Tausche im Text über betriebliche Mitbestimmung „Ökonomen“ gegen „Forscher“ aus und gib dabei den Abschnitt von „Inwieweit die Vorteile“ bis „und Macht fürchten.“ wieder.

Textpassage:
● ● ● ● ● ● ●

Neben den Eigentümern eines Unternehmens können auch Manager oder Vorgesetzte Vertrauen missbrauchen – etwa indem sie Schmeichler und Günstlinge fördern statt kompetente Beschäftigte oder indem sie Untergebene willkürlich schlecht behandeln. Betriebsräte können laut der Literaturstudie zur Vermeidung solcher Missstände beitragen, indem sie direkte Kommunikation mit der Unternehmensleitung ermöglichen, die nicht durch Vorgesetzte gefiltert wird.
Inwieweit die Vorteile von Arbeitnehmervertretungen tatsächlich zum Tragen kommen, dürfte von den Rahmenbedingungen in den Betrieben abhängen, so die Ökonomen. Während von reibungslos funktionierender Mitbestimmung in der Regel beide Seiten profitieren, sind auch Situationen denkbar, in denen die positiven Effekte geringer ausfallen oder durch Konflikte komplett zunichtegemacht werden. Beispielsweise dann, wenn Manager eher an kurzfristiger Profitmaximierung als an dauerhafter Zusammenarbeit interessiert sind oder Mitbestimmung grundsätzlich ablehnen, weil sie um Status und Macht fürchten.
Da die Vorteile der betrieblichen Mitbestimmung auf der Hand liegen und auch empirisch nachweisbar sind, könnte man auf die Frage kommen, warum das Betriebsverfassungsgesetz überhaupt nötig ist. Eine wirtschaftlich sinnvolle Institution, so ein gängiges Argument, würde sich am Markt auch ohne gesetzlichen Zwang durchsetzen. Um zu erklären, warum sich Arbeitgeber und Beschäftigte nicht freiwillig auf die Einführung einer Arbeitnehmervertretung einigen, wird in der Literatur zum einen auf die Schwierigkeit entsprechender Verhandlungen verwiesen. Einer Vereinbarung stünden genau die Informationsprobleme im Weg, zu deren Lösung Betriebsräte beitragen sollen.
Ein anderes Argument läuft darauf hinaus, dass Mitbestimmung nur funktioniert, wenn ausreichend viele Unternehmen mitmachen. Das liegt unter anderem daran, dass die Vorteile in Form von mehr Vertrauen und Kooperation sich eher langfristig einstellen, also eine gewisse Jobsicherheit voraussetzen. Auf Kündigungen zu verzichten, kann in einer Rezession kurzfristig allerdings ziemlich kostspielig sein. Es wird für einzelne Betriebe noch teurer, wenn alle anderen Unternehmen massenhaft Beschäftigte entlassen und so die gesamtwirtschaftliche Nachfrage noch weiter schwächen. Wenn dagegen ein Großteil der Arbeitgeber von Beschäftigungsabbau absieht, stabilisiert sich die Nachfrage und die Rezession fällt milder aus. Dass Deutschland in der jüngsten Finanzkrise vergleichsweise glimpflich davon gekommen ist, könnte nach Ansicht der Autoren auf diesen Zusammenhang zurückzuführen sein.

● ● ● ● ● ● ●

Datenauszug:
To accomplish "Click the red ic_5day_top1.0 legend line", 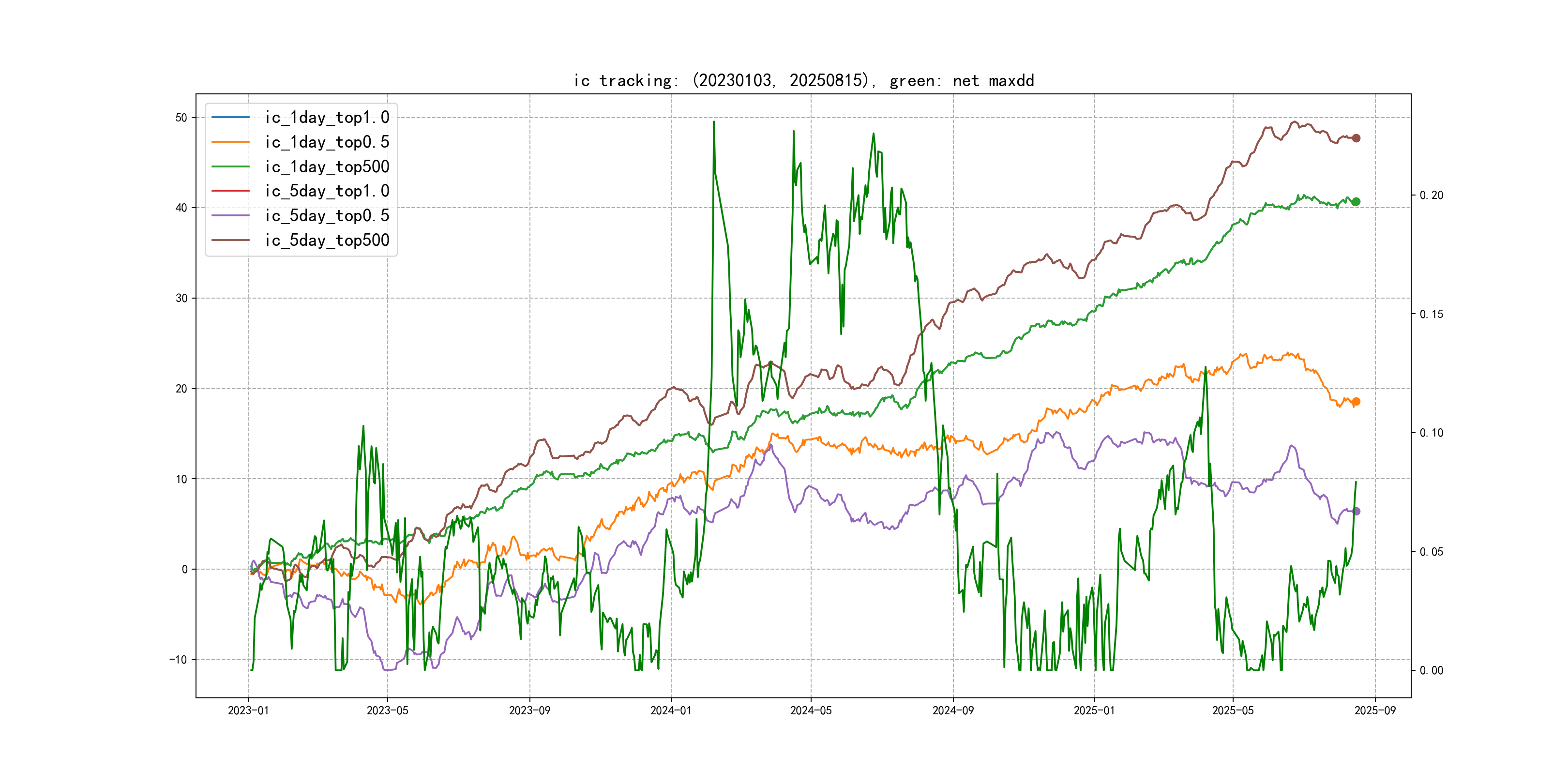I will click(x=231, y=191).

● ● ● ● ● ● ●

Schriftliche Antwort:
Inwieweit die Vorteile von Arbeitnehmervertretungen tatsächlich zum Tragen kommen, dürfte von den Rahmenbedingungen in den Betrieben abhängen, so die Forscher. Während von reibungslos funktionierender Mitbestimmung in der Regel beide Seiten profitieren, sind auch Situationen denkbar, in denen die positiven Effekte geringer ausfallen oder durch Konflikte komplett zunichtegemacht werden. Beispielsweise dann, wenn Manager eher an kurzfristiger Profitmaximierung als an dauerhafter Zusammenarbeit interessiert sind oder Mitbestimmung grundsätzlich ablehnen, weil sie um Status und Macht fürchten.